The right to de novo review may be waived by the failure to file timely objections. Orpiano
v. Johnson, 687 F.2d 44, 47 (4th Cir. 1982). The Court need not conduct a de novo review when a
party makes only “general and conclusory objections that do not direct the [C]ourt to a specific
error in the [M]agistrate’s proposed findings and recommendations.” Id. Moreover, in the absence
of objections to the R & R, the Court is not required to give any explanation for adopting the
recommendation. Camby v. Davis, 718 F.2d 198, 199 (4th Cir. 1983). However, in the absence of
objections, the Court must “‘satisfy itself that there is no clear error on the face of the record in
order to accept the recommendation.’” Diamond v. Colonial Life & Accident Ins. Co., 416 F.3d
310, 315 (4th Cir. 2005) (quoting Fed. R. Civ. P. 72 advisory committee’s note).

**Raw data**.

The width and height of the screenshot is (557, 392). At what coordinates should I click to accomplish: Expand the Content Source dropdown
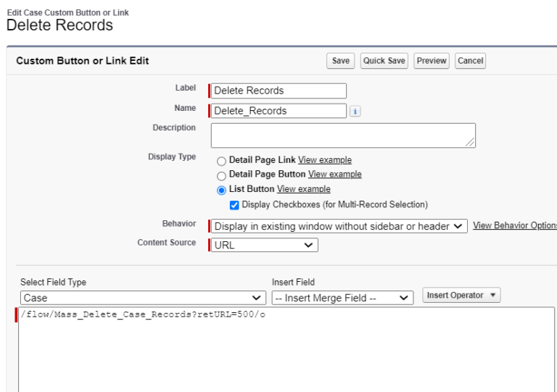pos(265,246)
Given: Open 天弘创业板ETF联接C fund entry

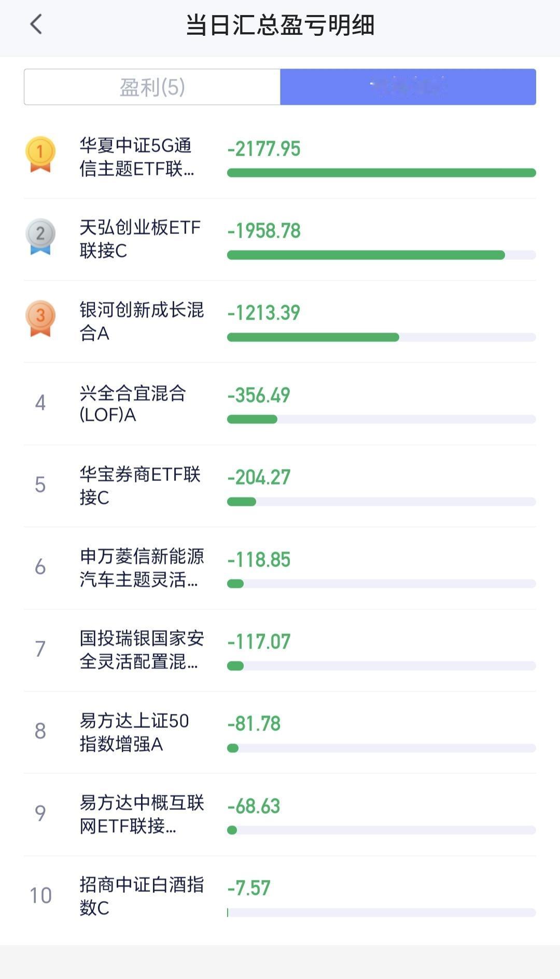Looking at the screenshot, I should pyautogui.click(x=280, y=239).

**Tasks to complete**.
a) Answer these about the passage on de novo review:
(i) Which case is cited for the rule that failing to file timely objections may waive the right to de novo review?
(ii) Under Camby v. Davis, what is the Court not required to do when no objections to the R & R are filed?
(iii) What source does Diamond v. Colonial Life & Accident Ins. Co. quote?
b) Reproduce the passage on de novo review from "The right to" up to and including "advisory committee’s note).", swapping "objections" for "exceptions".

**Solutions by task**.
a)
(i) Orpiano v. Johnson, 687 F.2d 44, 47 (4th Cir. 1982).
(ii) It is not required to give any explanation for adopting the recommendation.
(iii) Fed. R. Civ. P. 72 advisory committee's note.

b)
The right to de novo review may be waived by the failure to file timely exceptions. Orpiano
v. Johnson, 687 F.2d 44, 47 (4th Cir. 1982). The Court need not conduct a de novo review when a
party makes only “general and conclusory exceptions that do not direct the [C]ourt to a specific
error in the [M]agistrate’s proposed findings and recommendations.” Id. Moreover, in the absence
of exceptions to the R & R, the Court is not required to give any explanation for adopting the
recommendation. Camby v. Davis, 718 F.2d 198, 199 (4th Cir. 1983). However, in the absence of
exceptions, the Court must “‘satisfy itself that there is no clear error on the face of the record in
order to accept the recommendation.’” Diamond v. Colonial Life & Accident Ins. Co., 416 F.3d
310, 315 (4th Cir. 2005) (quoting Fed. R. Civ. P. 72 advisory committee’s note).